_DOCUMENT EXCERPT_
Where have you been all my life?

Seriously though. I’ve known about the concept of ‘regular expressions’ for years, but for some reason I never took the plunge. And now that I have, my mind is absolutely blown away. Remember all those months in grad school (c. 1998-2000) when I was OCRing, proofing and manually parsing thousands of letters into my Access database? Well I sure do.

Twenty years later, I now discover that I could’ve shaved literally months off that work, if only I’d adopted the regex way of manipulating text. I’ll blame it on the fact that “digital humanities” wasn’t even a thing back then – check out Google Ngram Viewer if you don’t believe me.

So let’s start at the beginning. Entry-level text editing is easy enough: you undoubtedly learned long ago that in a text program like Microsoft Word you can find all the dates in a document – say 3/15/1702 and 3/7/1703 and 7/3/1704 – using a wildcard search like 170^#, where ^# is the wildcard for any digit (number). That kind of search will return 1701 and 1702 and 1703… But you’ve also undoubtedly been annoyed when you next learn that you can’t actually modify all those dates, because the wildcard character will be replaced in your basic find-replace with a single character. So, for example, you could easily convert all the forward slashes into periods, because you simply replace every slash with a period. But you can’t turn a variety of dates (text strings, mind you, not actual date data types) from MM/DD/YYYY into YYYY.MM.DD, because you need wildcards to find all the digit variations (3/15/1702, 6/7/1703…), but you can’t keep those values found by wildcards when you try to move them into a different order. In the above example, trying to replace 170^# with 1704 will convert every year with 1704, even if it’s 1701 or 1702. So you can cycle through each year and each month, like I did, but that takes a fair amount of time as the number of texts grow. This inability to do smart find-replace is a crying’ shame, and I’ve gnashed many a tooth over this quandary.

_PROBLEMS_
• 1. Translate this sentence from the post on regular expressions into Spanish: "Twenty years later, I now discover that I could’ve shaved literally months off that work, if only I’d adopted the regex way of manipulating text."
• 2. Write out word for word the passage of the post on regular expressions starting with "Where have you" and going on through "Well I sure do.".

_RECORD EXTRACTS_

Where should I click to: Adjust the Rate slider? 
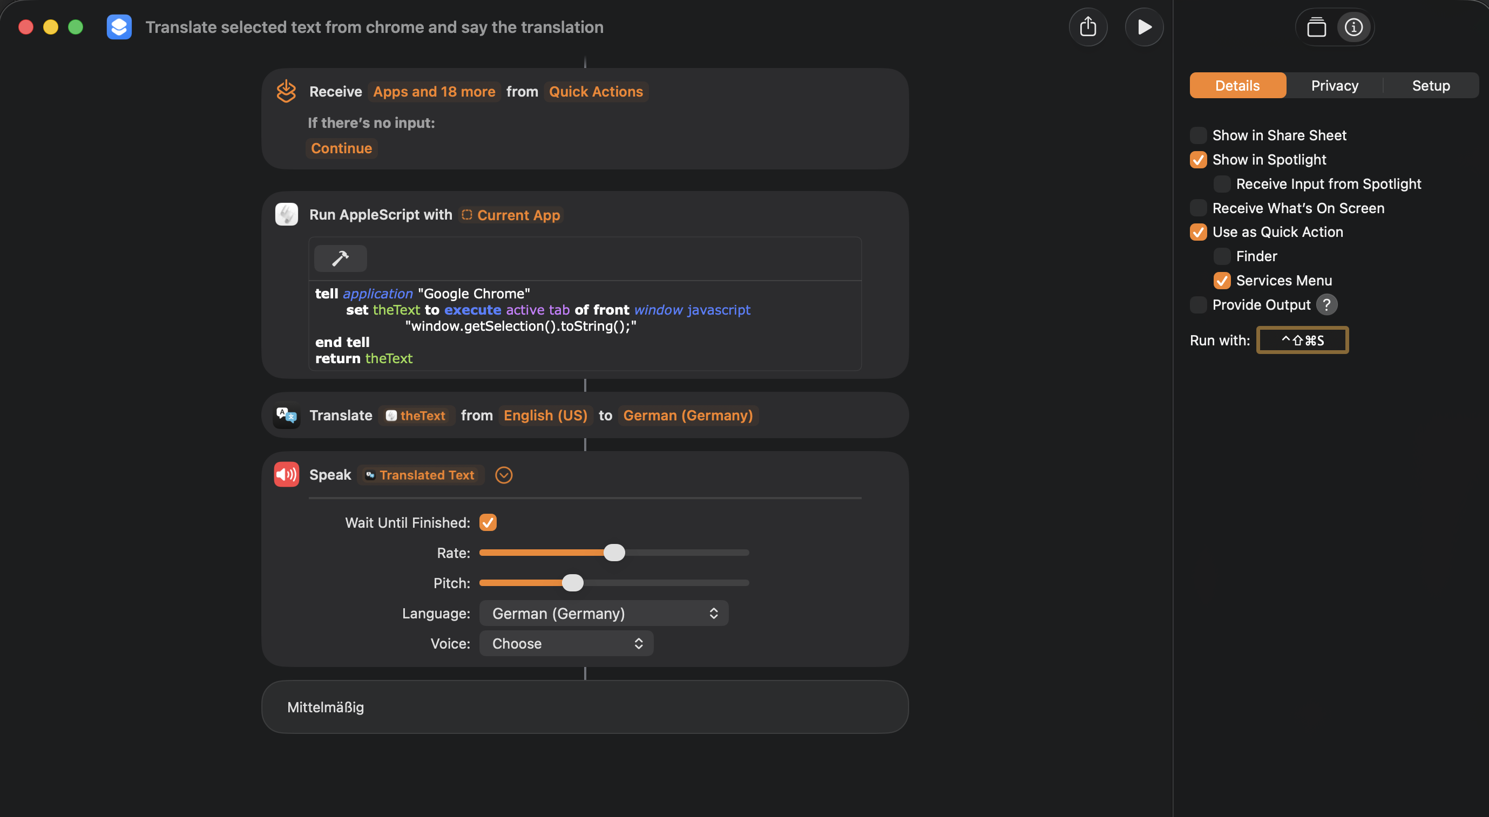(614, 552)
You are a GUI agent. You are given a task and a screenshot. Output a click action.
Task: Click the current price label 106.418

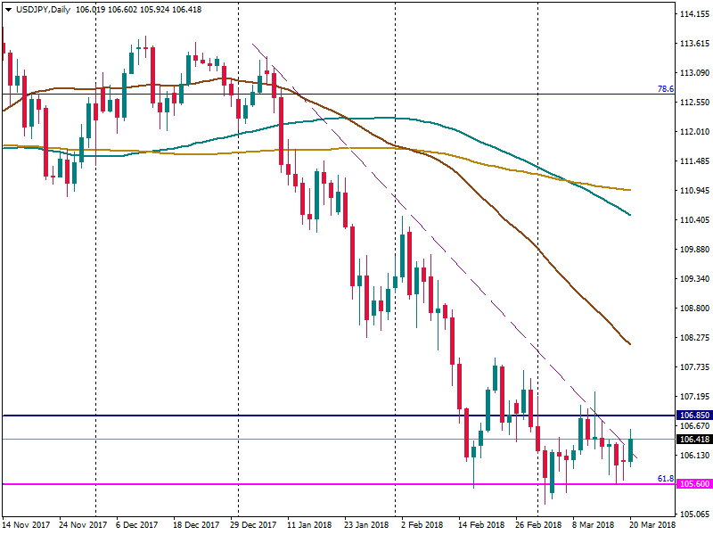click(x=693, y=439)
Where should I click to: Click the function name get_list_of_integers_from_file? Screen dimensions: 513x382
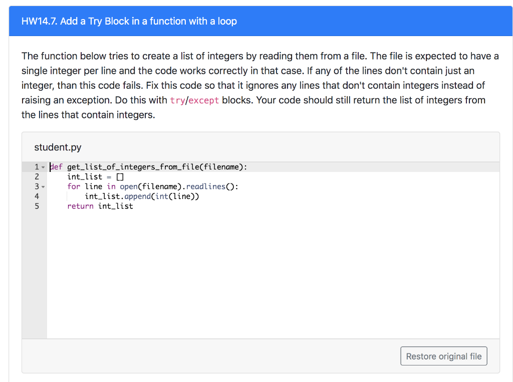(x=133, y=167)
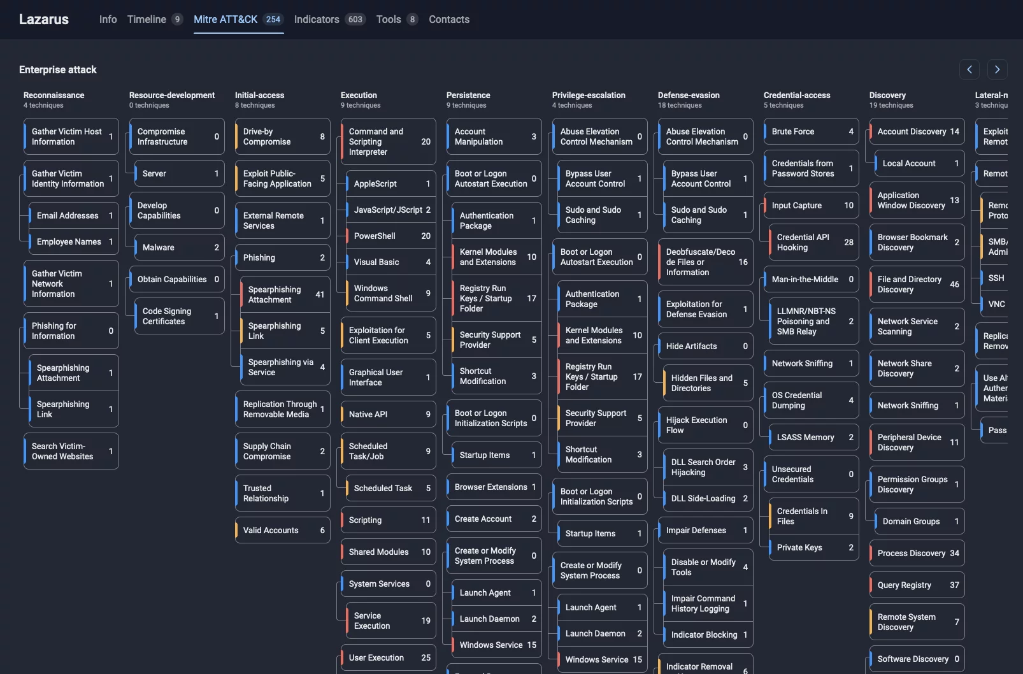Select the PowerShell execution technique

click(x=389, y=236)
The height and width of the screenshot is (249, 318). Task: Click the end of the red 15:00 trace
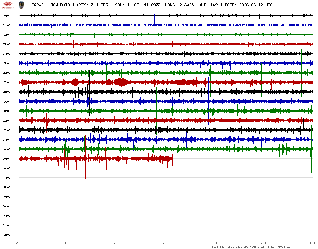(173, 159)
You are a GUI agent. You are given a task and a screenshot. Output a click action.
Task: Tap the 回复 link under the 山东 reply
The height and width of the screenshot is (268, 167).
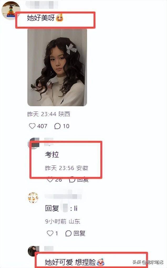79,233
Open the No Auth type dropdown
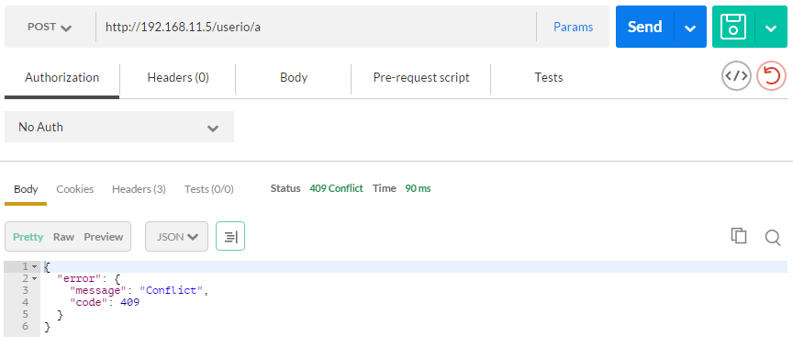This screenshot has height=337, width=793. tap(119, 127)
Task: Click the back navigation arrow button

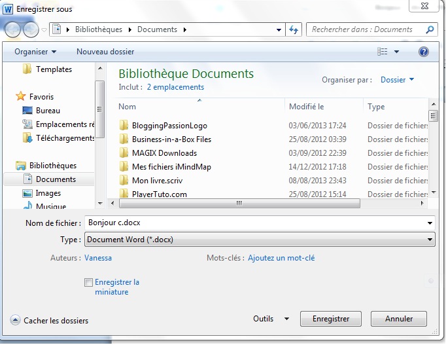Action: [13, 29]
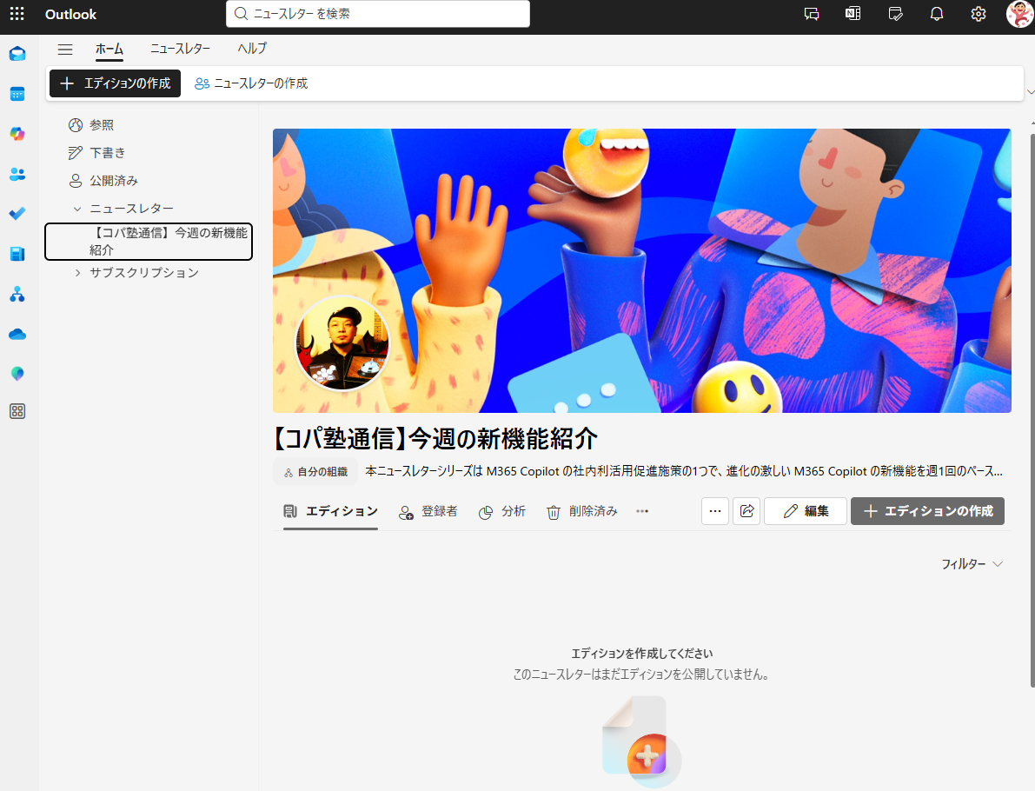
Task: Open Calendar from the left app rail
Action: coord(17,94)
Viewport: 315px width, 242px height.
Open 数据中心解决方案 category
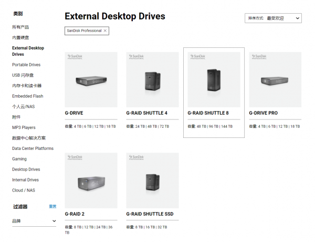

_SET OF ANSWERS_
• 1. Veinte años después, descubro ahora que podría haberme ahorrado literalmente meses de ese trabajo si tan solo hubiera adoptado la forma regex de manipular texto.

• 2.
Where have you been all my life?

Seriously though. I’ve known about the concept of ‘regular expressions’ for years, but for some reason I never took the plunge. And now that I have, my mind is absolutely blown away. Remember all those months in grad school (c. 1998-2000) when I was OCRing, proofing and manually parsing thousands of letters into my Access database? Well I sure do.